I designed and built an end-to-end log analytics platform that validates incoming events, preserves raw records in JSONL, transforms them into Hive-partitioned Parquet, and serves operational metrics through DuckDB and FastAPI. On a benchmark of 1 million events across 192 files, partition pruning reduced data scanned from 86.7 MB to 6.3 MB.
Designed and built the complete ingestion-to-query pipeline solo, including the event schema, storage layout, query layer, API, and test suite.
Overview
SignalLake gives backend, data, and platform engineers a lightweight way to investigate service latency, failures, and slow endpoints. It combines typed ingestion, raw-event preservation, analytical storage, SQL queries, operational APIs, structured logging, automated validation, and containerized execution in one cohesive system.
Architecture
Events submitted through the API or generated for benchmarking follow the same Pydantic LogEvent contract. FastAPI accepts individual or batch events and appends validated records to the raw JSONL zone. The ETL workflow converts those records into analytics-ready Parquet partitioned by event date, service name, and status code. DuckDB queries the files directly, while FastAPI exposes p50, p95, and p99 service latency, endpoint error rates, and the slowest endpoints. Middleware emits structured JSON logs and assigns a request ID to every API call.
What I Built
I independently designed and implemented the complete ingestion-to-query system, including:
- Defined the shared Pydantic event schema used by ingestion, generation, storage, and tests.
- Implemented single-event and batch FastAPI ingestion backed by an append-only JSONL raw zone.
- Built the raw-to-Parquet ETL workflow and designed the Hive-style partition layout.
- Implemented five DuckDB analytical queries covering latency percentiles, error rates, slowest endpoints, regional server errors, and hourly volume. The first three are exposed as FastAPI endpoints, while the regional and hourly queries are available directly through the DuckDB query layer.
- Created the partition-pruning benchmark, structured request logging, pytest suite, GitHub Actions workflow, Dockerfile, and Docker Compose environment.
Engineering Decisions
DuckDB for embedded analytical SQL
Why — DuckDB queries Parquet directly without requiring a separate database service, making the complete analytical path reproducible locally.
Trade-off — Performance remains sensitive to file layout, projection efficiency, and local execution conditions.
Hive-partitioned Parquet for selective scans
Why — Partitioning by date, service, and status code aligns the storage layout with common operational filters and allows DuckDB to skip unrelated files.
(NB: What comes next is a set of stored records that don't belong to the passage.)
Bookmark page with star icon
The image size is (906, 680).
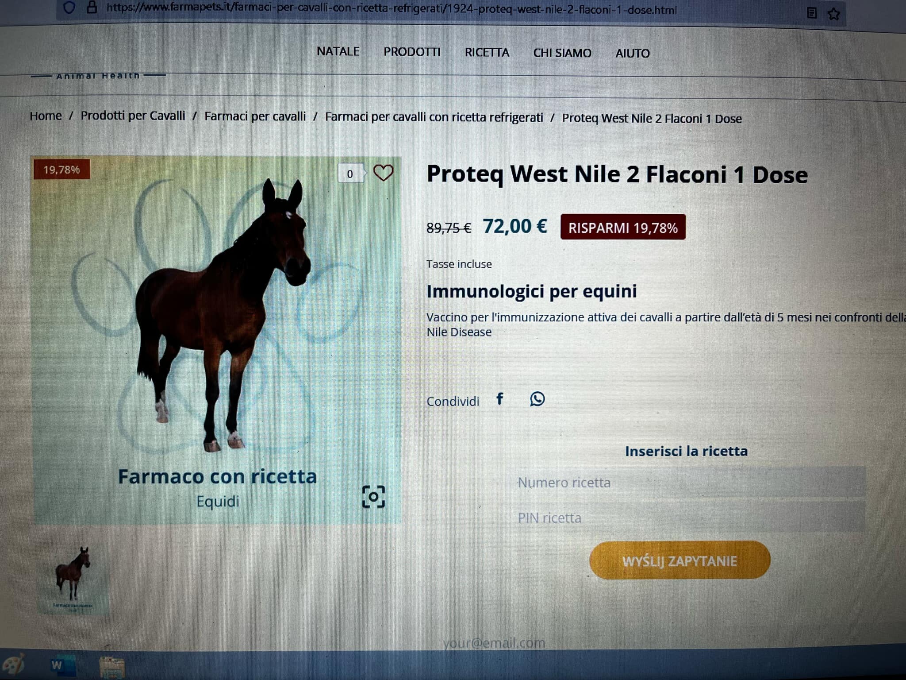pyautogui.click(x=834, y=14)
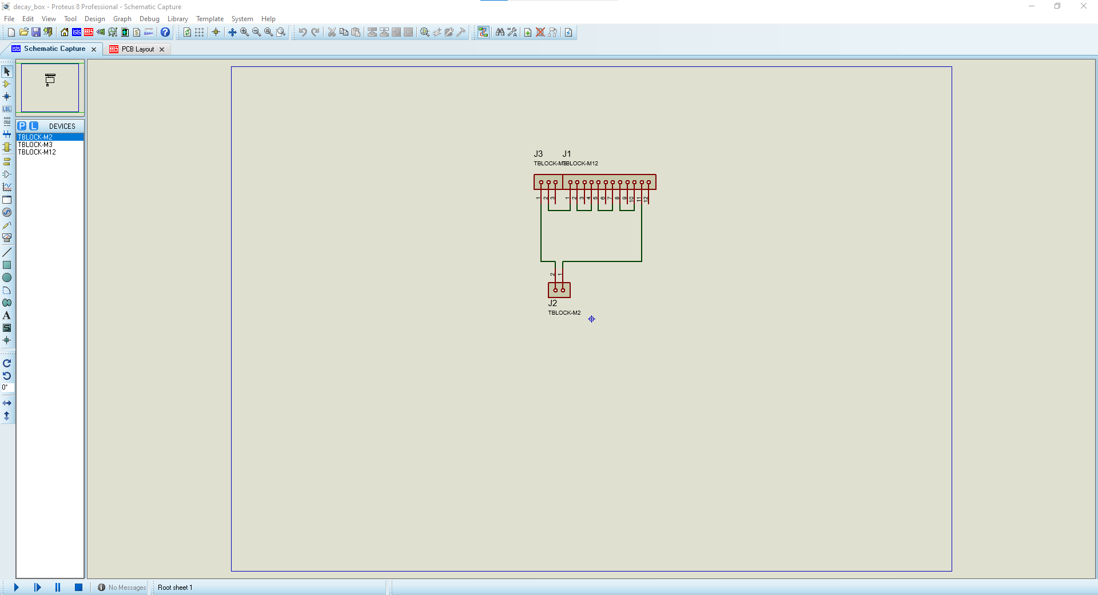Click the rotation angle input field
1098x595 pixels.
[x=7, y=387]
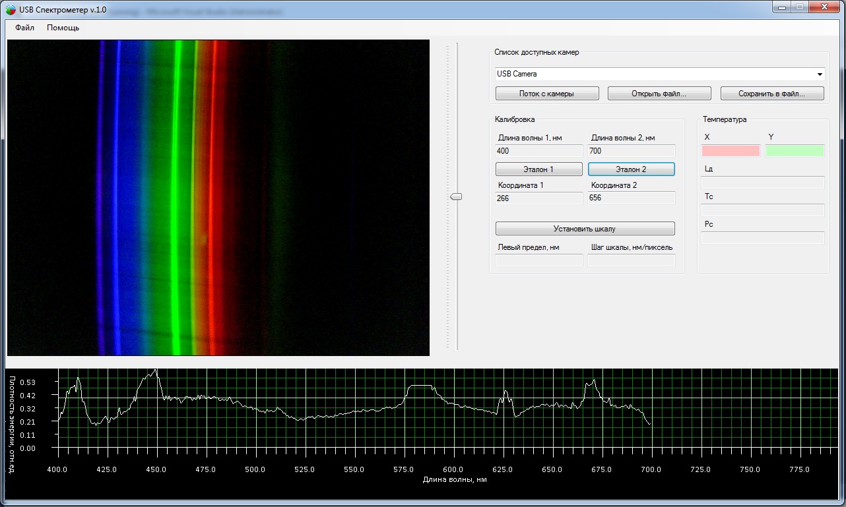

Trade-off — At the measured scale, the pruned query still opened 8 partition files against the single unpartitioned file, and the best-of-seven query time moved from 9.03 ms to 13.10 ms rather than improving, so per-file overhead outweighed the byte savings at this dataset size.
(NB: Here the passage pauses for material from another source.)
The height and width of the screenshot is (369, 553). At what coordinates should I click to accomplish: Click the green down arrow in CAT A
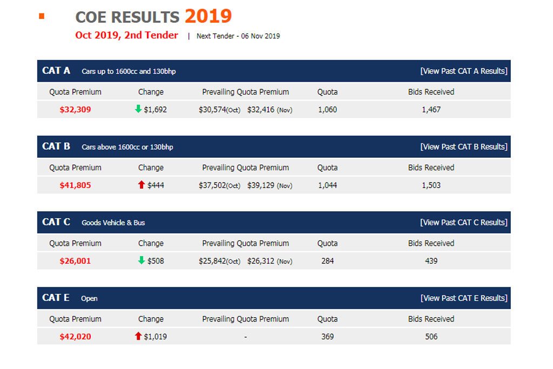[138, 109]
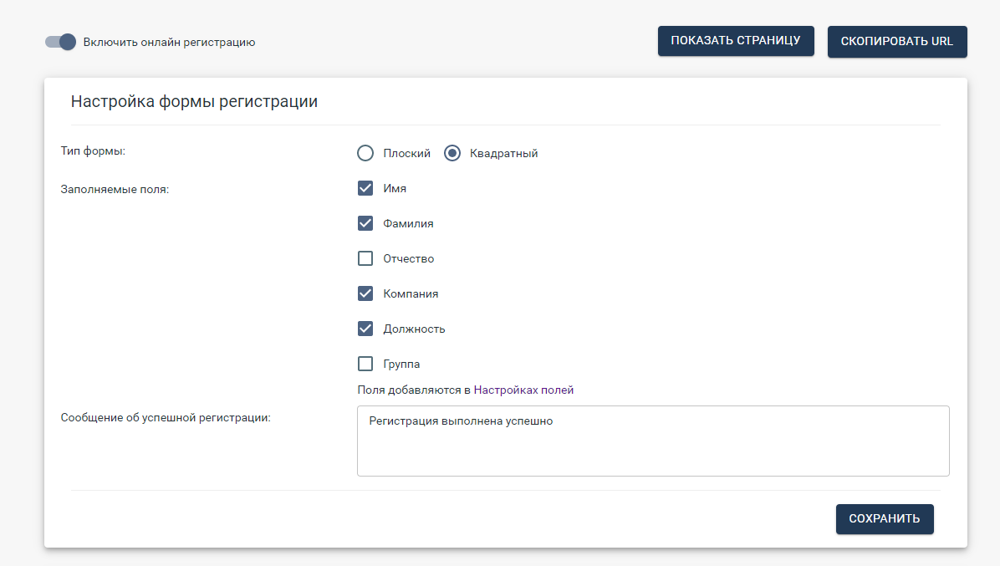Click the Поля добавляются в hint text
Viewport: 1000px width, 566px height.
coord(413,390)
FastAPI and Pydantic for the service contract
Why — FastAPI provides explicit ingestion and analytical routes, while Pydantic keeps event validation consistent across the API, generator, and storage layers.
Trade-off — Synchronous JSONL appends keep the local execution path simple, but request completion remains coupled to file I/O.
Results & Validation
Benchmarked 1,000,000 events across 192 Parquet files with identical analytical results across partitioned and unpartitioned layouts. The pruned query touched 8 of those 192 files.
Twenty-one tests across four pytest files validate API behavior, including ingestion and all three live query endpoints, schema defaults and serialization, reproducible event generation, and partitioned and unpartitioned storage round trips. GitHub Actions runs the suite on pushes to main and pull requests.
Structured JSON request logs capture request ID, endpoint, status, service, and latency fields, and each API response includes its request ID.
The FastAPI service is packaged with Docker and Docker Compose for repeatable local and containerized execution.
Benchmark Insight
Partition pruning reduced data scanned by 92.7%, from 86.7 MB to 6.3 MB, but the pruned query still opened 8 partition files against the single unpartitioned file, and the best-of-seven query time moved from 9.03 ms to 13.10 ms rather than improving. The benchmark showed that bytes scanned must be evaluated alongside file count, projection efficiency, cache state, and engine overhead when designing analytical storage. Next, I would benchmark larger cold-cache and concurrent workloads, test compaction and alternative file-size strategies, and evaluate the layout with S3, Glue, and Athena.